13 - 15 mai 2020
Ethics and Impact of Short-term Programs in Global HealtH
Horaires:May 13 Opening Dinner
May 14 -- May 15 Presentations, Working Groups, Development of Action Agenda and Declaration
Lieu:Brocher Foundation, Hermance Switzerland
- Lasker Judith
- Donkor Peter
- Benzian Habib, New York University, College of Dentistry, Assoc. Director Global Health & Policy, WHO Collaborating Center
The purposes of the symposium are:
1) To discuss the ethics and impact of short-term programs in global health, informed by host country scholars, governments and local health leaders.
2) To define appropriate short-term practices and partnershipx, with input from key stakeholders in all major sectors (sending and host organizations).
3) To develop a roadmap to align global guidelines and enforcement efforts, utilizing current guideline and standards.
4) To establish an advocacy declaration regarding appropriate short-term programs, with focus on partnerships and strengthening local healthcare systems.
Dramatic growth of short-term international health activities in non-emergency conditions has evoked both admiration and investment on the one hand and serious critiques with regard to ethical practices, scientific value, and sustainability on the other. This symposium will analyze such programs in the light of new research from host countries regarding the benefits and disadvantages of short-term international health activities. It will seek to translate the findings of this research into guidelines and strategies for alignment and consensus-building among organizations involved, both in sponsoring and hosting countries. The ultimate goal to which this symposium will make a critical contribution would be an internationally recognized code of practice to guide activities in global health towards sustainable and impactful results.

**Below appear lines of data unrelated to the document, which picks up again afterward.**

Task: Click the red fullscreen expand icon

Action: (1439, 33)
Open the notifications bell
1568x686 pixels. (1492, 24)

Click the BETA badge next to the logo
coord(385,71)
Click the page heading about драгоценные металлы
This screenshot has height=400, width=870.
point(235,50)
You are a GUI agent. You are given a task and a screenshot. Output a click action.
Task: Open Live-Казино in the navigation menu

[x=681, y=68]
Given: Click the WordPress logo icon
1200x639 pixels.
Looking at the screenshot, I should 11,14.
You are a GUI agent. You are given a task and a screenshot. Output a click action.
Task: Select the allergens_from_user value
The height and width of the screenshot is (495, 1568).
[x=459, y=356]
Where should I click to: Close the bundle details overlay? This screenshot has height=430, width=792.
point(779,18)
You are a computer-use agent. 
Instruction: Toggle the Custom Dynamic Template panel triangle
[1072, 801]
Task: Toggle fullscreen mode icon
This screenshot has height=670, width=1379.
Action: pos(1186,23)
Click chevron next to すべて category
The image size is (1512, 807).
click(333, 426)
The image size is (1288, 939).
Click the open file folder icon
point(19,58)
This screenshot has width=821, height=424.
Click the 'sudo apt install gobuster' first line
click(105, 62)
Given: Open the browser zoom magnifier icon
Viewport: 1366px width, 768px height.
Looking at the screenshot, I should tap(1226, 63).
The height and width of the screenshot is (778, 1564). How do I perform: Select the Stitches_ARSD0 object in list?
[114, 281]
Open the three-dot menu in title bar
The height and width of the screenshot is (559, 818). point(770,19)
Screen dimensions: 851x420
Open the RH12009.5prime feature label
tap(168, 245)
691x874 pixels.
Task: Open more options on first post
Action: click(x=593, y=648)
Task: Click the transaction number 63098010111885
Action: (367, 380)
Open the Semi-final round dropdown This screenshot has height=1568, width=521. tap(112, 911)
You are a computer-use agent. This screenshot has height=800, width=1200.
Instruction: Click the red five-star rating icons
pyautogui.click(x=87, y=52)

The applicants for this symposium are part of a growing informal coalition of organizations and individuals that have been actively engaged in advocacy and research aiming at enhancing the benefits of short-term global health trips while reducing the hazards. This coalition brings together leading NGOs, faith-based organizations, corporate actors, universities, academic leaders, and host country professionals to advocate for the need for reform and advancement of ethical approaches for effective and appropriate programs.
This project can trace much of its genesis to Brocher Foundation, where Judith Lasker spent three months in residence in 2013. During that time, she wrote the first draft of Hoping to Help; the Promises and Pitfalls of Global Health Volunteering. The book’s publication in 2016 led to many of the activities and collaborations noted in this proposal.